Reputation: 46222
What does the following Regex do?
\d{1,3}.?\d{0,3}\s[0-9a-zA-Z. -]{4,40}
I understand d is for digit but what does 1,3 do.
If somebody can explain further as well that would be appreciated
Upvotes: 2
Views: 516
Reputation: 121712
{n,m}
is a quantifier which means "at least n times, at most m times". Like all quantifiers, it is greedy by default, and for regex dialects which support them, it also has lazy and possessive versions ({n,m}?
and {n,m}+
respectively -- .NET supports the former but not the latter, unfortunately).
If n
is not specified, it is 0; if m
is not specified, it is infinity.
This means you can "rewrite" the classical *
, +
and ?
using this quantifier:
*
is {0,}
;+
is {1,}
;?
is {0,1}
.(note: I think the .
in .?
was meant to be a literal dot, which means it should be escaped, that is \.?

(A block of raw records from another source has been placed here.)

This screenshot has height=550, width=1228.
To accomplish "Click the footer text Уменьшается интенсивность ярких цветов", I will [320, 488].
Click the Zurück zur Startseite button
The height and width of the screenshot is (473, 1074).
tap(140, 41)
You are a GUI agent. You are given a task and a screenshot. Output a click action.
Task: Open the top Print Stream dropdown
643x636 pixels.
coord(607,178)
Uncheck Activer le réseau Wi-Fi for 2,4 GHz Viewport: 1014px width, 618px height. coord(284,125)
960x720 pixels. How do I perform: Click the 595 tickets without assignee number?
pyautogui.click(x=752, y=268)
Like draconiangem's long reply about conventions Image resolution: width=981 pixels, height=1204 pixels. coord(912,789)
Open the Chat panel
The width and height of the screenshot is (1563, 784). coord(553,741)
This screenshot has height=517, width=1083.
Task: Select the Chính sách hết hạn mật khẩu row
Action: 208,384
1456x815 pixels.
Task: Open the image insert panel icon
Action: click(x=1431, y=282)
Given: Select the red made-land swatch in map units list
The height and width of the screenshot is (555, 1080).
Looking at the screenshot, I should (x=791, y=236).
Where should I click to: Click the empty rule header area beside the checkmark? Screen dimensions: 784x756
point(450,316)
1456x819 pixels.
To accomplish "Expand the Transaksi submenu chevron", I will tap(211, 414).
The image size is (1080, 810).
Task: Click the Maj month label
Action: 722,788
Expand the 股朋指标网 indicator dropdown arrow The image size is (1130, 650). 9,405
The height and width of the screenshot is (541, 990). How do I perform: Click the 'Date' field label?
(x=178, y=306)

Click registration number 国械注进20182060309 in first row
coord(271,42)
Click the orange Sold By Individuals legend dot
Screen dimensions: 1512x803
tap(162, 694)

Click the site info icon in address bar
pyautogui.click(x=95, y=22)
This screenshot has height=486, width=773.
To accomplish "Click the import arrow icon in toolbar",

; the dot in a regex means "any character", except in a character class.)
As to the regex itself:
\d{1,3} # match a digit, one to three times, followed by
.? # any character, 0 or one time (see my remark), followed by
\d{0,3} # a digit, zero to three times, followed by
\s # a space character, followed by
[0-9a-zA-Z. -] # a digit, or any letter, or a dot, or a space, or a hyphen,
{4,40} # 4 to 40 times
Finally, it should be noted that \d
in .NET languages does not limit itself to 0-9, it can match other Unicode digits.
edit: the regex, fixed, taking into account @AlanMoore's comment, would be:
\d{1,3}(\.\d{1,3})?\s[0-9a-zA-Z. -]{4,40}
Maybe this regex should be anchored, too... But this is a guess only.